Common parent models include:
- Llama-3.1-8b - Meta's Llama 3.1 model
- DeepSeek-R1-8b - DeepSeek's R1 model
- Any model you have previously created
The rank parameter for LoRA (Low-Rank Adaptation) fine-tuning. This controls the dimensionality of the low-rank matrices used in the adaptation.
- Lower values (4-16) - Fewer parameters, faster training, less memory usage, but potentially less expressive
- Higher values (32-128) - More parameters, slower training, more memory usage, but potentially more expressive
Note: If not specified, the model will use a default rank value based on the parent model architecture.
The alpha parameter for LoRA scaling. This controls the scaling factor applied to the LoRA weights.
Typically set as a multiple of rank (e.g., if rank=16, alpha=32). A common rule of thumb is alpha = 2 * rank.
Note: If not specified, the model will use a default alpha value based on the rank.
The dropout rate applied during training. Dropout helps prevent overfitting by randomly setting a fraction of input units to 0 during training.
- 0.0 - No dropout (may lead to overfitting)
- 0.1 - Light regularization (recommended for most cases)
- 0.2-0.5 - Stronger regularization (use when overfitting is a concern)
Note: If not specified, the model will use a default dropout value.
The initial learning rate for training this model. This can be overridden when you actually train the model, but setting it here provides a default value.
See the Train endpoint documentation for more details on learning rates.
Note: If not specified, the model will use a default learning rate based on the parent model.
Output
ModelInfo
Contains information about a model, including its configuration, training parameters, and metadata.
Model name, this is the name given to to model.
Model id, this is a id generated when the model is created.
Model description, set when the model was created.
Is the model readonly, only the models that you have created can be trained(that is not read only)
The name of the parent model, this is the base model that the model is based on.
The revision number of the current model. It start with 0 and is increase by 1 for every training.
Time stamp of the latest training.
The default model the one selected at startup.

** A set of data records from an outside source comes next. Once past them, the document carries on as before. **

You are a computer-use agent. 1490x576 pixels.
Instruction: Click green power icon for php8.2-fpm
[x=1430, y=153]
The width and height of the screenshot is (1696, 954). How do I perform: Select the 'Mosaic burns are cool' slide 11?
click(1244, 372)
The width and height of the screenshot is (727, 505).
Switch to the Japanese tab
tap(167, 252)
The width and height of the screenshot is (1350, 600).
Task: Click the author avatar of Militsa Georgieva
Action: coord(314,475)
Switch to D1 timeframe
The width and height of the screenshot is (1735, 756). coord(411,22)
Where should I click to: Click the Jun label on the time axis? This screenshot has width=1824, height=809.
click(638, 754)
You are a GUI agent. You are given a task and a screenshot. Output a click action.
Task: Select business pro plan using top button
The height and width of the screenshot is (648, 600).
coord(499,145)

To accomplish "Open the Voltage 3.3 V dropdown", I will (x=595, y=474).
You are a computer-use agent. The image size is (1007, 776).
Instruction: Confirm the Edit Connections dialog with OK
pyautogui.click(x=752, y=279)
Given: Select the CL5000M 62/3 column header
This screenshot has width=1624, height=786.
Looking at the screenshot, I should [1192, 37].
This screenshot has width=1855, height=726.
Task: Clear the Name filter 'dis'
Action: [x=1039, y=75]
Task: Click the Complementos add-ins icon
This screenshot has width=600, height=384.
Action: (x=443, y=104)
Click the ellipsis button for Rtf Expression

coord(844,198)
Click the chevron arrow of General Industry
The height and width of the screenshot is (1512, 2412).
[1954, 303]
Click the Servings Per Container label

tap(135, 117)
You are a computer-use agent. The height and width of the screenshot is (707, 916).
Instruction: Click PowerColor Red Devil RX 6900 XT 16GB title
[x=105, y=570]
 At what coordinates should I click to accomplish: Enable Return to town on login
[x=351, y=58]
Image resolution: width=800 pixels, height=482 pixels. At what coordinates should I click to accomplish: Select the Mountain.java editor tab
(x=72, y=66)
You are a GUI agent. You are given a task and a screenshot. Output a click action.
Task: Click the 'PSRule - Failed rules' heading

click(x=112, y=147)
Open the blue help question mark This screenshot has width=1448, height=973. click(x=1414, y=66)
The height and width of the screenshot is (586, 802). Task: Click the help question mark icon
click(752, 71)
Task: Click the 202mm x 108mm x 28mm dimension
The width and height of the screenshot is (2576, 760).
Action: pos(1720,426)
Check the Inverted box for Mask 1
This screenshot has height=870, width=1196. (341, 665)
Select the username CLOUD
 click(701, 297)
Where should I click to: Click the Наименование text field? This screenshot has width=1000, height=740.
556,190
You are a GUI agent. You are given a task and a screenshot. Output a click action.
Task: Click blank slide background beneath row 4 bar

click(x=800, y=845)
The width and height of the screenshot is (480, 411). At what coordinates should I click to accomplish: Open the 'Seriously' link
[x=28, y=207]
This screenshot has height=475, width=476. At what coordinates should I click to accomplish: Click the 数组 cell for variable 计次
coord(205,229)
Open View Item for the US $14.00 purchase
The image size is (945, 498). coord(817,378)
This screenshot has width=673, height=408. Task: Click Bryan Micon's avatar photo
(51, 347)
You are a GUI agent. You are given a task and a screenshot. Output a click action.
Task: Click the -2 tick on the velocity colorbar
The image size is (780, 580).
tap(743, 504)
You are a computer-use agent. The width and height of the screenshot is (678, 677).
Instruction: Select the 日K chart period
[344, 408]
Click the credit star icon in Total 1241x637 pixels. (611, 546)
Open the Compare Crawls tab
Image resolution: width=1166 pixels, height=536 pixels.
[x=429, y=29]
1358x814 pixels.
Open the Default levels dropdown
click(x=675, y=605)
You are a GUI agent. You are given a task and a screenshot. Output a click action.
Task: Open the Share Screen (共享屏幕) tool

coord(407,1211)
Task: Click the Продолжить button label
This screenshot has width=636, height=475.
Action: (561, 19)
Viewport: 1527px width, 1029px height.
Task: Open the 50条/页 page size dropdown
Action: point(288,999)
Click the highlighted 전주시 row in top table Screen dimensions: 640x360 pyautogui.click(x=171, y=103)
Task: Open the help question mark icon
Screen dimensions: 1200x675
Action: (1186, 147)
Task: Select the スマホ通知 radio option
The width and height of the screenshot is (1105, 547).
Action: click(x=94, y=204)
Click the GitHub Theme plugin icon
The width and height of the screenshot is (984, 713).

Default temperature setting, this is the value user in getResponse if no other value if specified.
Controls the randomness and creativity of the model's responses. Lower values make output more focused and deterministic, while higher values increase randomness and creativity.
- 0.0 - Most deterministic, repeatable responses
- 1.0 - Balanced creativity and coherence (recommended for most use cases)
- 2.0 - Maximum randomness and creativity
Note: For tasks requiring consistency (like data extraction or classification), use lower values (0.0-0.3). For creative tasks (like brainstorming or storytelling), higher values (0.7-1.5) work better.
Default temperature setting, this is the value user in getResponse if no other value if specified.
Also known as "nucleus sampling," this parameter controls the diversity of responses by limiting the model to consider only the most probable tokens whose cumulative probability reaches the specified threshold.
- 0.1 - Very focused, only highly probable tokens
- 0.5 - Moderately diverse output
- 1.0 - Considers all tokens based on their probability
Note: It's generally recommended to adjust either temperature OR top_p, but not both simultaneously. When top_p is less than 1.0, the model samples from the smallest set of tokens whose cumulative probability exceeds the threshold.
curl http://localhost:45678/v1/models \
-X POST \
-H "Authorization: Bearer $TIGER_API_KEY"\
-H 'Content-Type: application/json' \
-d "{
\"name\": \"MyCustomModel\",
\"description\": \"A fine-tuned model for customer support tasks\",
\"parent_model\": \"Llama-3.1-8b\",
\"rank\": 16,
\"alpha\": 32,
\"dropout\": 0.1,
\"learning_rate\": 0.00001
}"{
"beta" : 0.8,
"default_model" : false,
"description" : "A fine-tuned model for customer support tasks",
"epsilon" : 0.2,
"id" : "mycustommodel",
"last_modified" : "2025-12-28T15:23:15.632Z",
"learning_rate" : 0.00001,
"learning_steps" : 5,
"name" : "MyCustomModel",
"parent_model" : "Llama-3.1-8b",
"read_only" : false,
"revision" : 0,
"temperature" : 0.7,
"top_p" : 0.95
}